Ich selber habe ein Silent Base 800 ohne Fenster, und bin sehr damit zufrieden.

1)Der Airflow ist Top finde ich jedenfalls..
Im Idle mit einen 4790k ohne Overclock derzeit 30-35Grad
Beim zocken Zirka 58-64Grad die Cpu,  die Grakka 56-62 Grad geht klar würde ich mal behaupten.

2)Die Lautstärke geht auf jedenfall klar, ist Logo wenn ich Leistungstarke Laute Komponenten einbaue.
    Das es da durch etwas Lauter wird.z.B eine Grakka wo die Lüfter Laut aufheulen.
Ich selber habe die GTX 970 G1 drinne, und bin zufrieden von der Lautstärke her.
Klar es könnte noch besser seien, aber das ist auch eine einstellungs sache der Lüfter.
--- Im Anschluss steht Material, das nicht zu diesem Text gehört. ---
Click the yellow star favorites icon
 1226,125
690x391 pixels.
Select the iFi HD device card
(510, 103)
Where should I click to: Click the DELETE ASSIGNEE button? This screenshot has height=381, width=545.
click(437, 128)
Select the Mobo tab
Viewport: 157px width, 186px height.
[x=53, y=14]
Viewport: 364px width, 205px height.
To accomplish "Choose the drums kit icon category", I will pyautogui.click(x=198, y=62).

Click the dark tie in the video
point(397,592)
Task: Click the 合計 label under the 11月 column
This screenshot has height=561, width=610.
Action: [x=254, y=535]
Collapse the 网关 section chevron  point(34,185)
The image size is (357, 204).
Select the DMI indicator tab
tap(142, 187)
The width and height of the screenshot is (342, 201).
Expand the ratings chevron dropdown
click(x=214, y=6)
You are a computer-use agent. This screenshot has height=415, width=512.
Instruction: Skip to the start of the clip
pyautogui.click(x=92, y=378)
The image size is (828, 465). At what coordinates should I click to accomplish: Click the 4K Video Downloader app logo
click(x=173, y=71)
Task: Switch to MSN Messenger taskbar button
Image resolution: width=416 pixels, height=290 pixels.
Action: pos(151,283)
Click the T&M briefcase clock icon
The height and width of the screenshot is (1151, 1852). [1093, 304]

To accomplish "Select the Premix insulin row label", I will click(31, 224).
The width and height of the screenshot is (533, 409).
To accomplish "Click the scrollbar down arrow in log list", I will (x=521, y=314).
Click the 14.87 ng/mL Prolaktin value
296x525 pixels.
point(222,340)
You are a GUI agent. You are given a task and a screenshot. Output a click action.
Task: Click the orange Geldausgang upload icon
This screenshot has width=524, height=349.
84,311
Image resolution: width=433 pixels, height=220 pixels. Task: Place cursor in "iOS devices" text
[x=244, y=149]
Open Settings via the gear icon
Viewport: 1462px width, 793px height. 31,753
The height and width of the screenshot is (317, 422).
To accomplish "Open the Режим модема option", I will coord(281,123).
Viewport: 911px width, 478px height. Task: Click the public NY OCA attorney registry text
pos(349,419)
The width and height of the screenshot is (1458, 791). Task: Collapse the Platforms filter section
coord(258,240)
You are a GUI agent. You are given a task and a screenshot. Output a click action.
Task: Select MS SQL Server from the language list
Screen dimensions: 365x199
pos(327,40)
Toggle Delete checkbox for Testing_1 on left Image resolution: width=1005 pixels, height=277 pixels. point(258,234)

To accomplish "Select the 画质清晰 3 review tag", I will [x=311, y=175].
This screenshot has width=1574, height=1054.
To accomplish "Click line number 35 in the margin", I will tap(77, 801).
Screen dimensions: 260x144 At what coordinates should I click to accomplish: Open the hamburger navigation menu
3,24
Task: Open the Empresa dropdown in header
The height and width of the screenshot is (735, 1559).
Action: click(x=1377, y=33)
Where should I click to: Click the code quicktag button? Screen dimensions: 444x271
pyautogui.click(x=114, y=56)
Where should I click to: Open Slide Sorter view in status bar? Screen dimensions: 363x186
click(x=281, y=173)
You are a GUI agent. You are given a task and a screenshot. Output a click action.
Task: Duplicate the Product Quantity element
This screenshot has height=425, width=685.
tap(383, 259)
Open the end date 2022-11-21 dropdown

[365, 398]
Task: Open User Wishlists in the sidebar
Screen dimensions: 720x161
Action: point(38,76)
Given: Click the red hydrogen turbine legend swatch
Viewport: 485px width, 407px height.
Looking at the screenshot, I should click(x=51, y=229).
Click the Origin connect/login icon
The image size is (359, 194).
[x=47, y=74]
Im Gehäuse sind 4x Silent Shadow Wings verbaut, ein Be Qiet Shadow Rock Slim Cpu Kühler, Modifiziert nochmal mit einen Shadow Wing zusätzlich.

Fazit:

ohne GTX 970 G1 Grakka fast Lautlos, 

Mit Grakka GTX 970 G1 Lüfter auf 34% leicht hörbar ich sitze aber auch vllt 15cm davon entfernt gerade mal.

3) Das Gewicht da muss ich Dir zustimmen es ist schon kein Leichgewicht 

4)dein Zitat
    Stabilität einer Überraschungseizusammenbaufigur.

    Es ist nunmal nicht alles nur aus Metall das stimmt, aber die Aussage ist etwas übertrieben finde ich.
    Das Gehäuse ist im Grunde Solide, bei mir wackelt rein garnichts, das Konzept finde ich auch klasse.

Es könnten noch ein Paar dinge verbessert werden, hier und da.
Z.b Staubfilter oben, aber ich überlege mir da selber ein reinzubastel mit Magneten.

Mein Fazit:

Ich bin vollkommen zufrieden mit dem Silent Base 800 Gehäuse ohne Fenster .
Es gibt bestimm bessere, wie das Design Define usw ist keine Ahnung.
Von hören und sagen sollen die ja Top seien 

Auch ich hatte ja vorher die Wahl der Qual und ich bereue den kauf nicht.

Mfg

Ed


----------



## Valadur83 (5. April 2015)

Also ich kann am Silent Base nicht viel negatives finden.
Ich weiß nicht welche Hardware du hast aber mein Rechner ist darin sogar mir einer offenen Seite kaum zu hören. Das lauteste Bauteil ist unter Last die Graka und selbst die höre ich geschlossen nicht. Einzig das DVD Laufwerk kann ich beim anlaufen hören - das ist aber auch alles. 

Was die Verarbeitung angeht, kann ich auch nicht meckern. Mein altes hiper Anubis war komplett aus stahl und wirkte stabiler, allerdings wog es auch leer mehr als das Silent Base voll.

Ich denke auch am Kabelmanagment könnte bequiet nachlegen. Ein paar mehr Befestigungspunkte und so wären nett. Hätte mir ein paar graue Haare erspart.

Was die Temps angeht sehr ich auch keine Probleme. Im Idle mit meinem 4790k knapp um die 30 Grad und unter last heizt meine alte Graue halt auf aber auch da ist alles im grünen Bereich gewesen.

Ich finde das Silent Base insgesamt top. Bereue den Kauf nicht.

Die Frage zum Window ist für mich, wie es letztendlich aussieht.
Fand das Messemodel nur nicht so prall. Mir gefiel da das Casemod aus den Pcgh news kurz nach Modelstart viel besser.


----------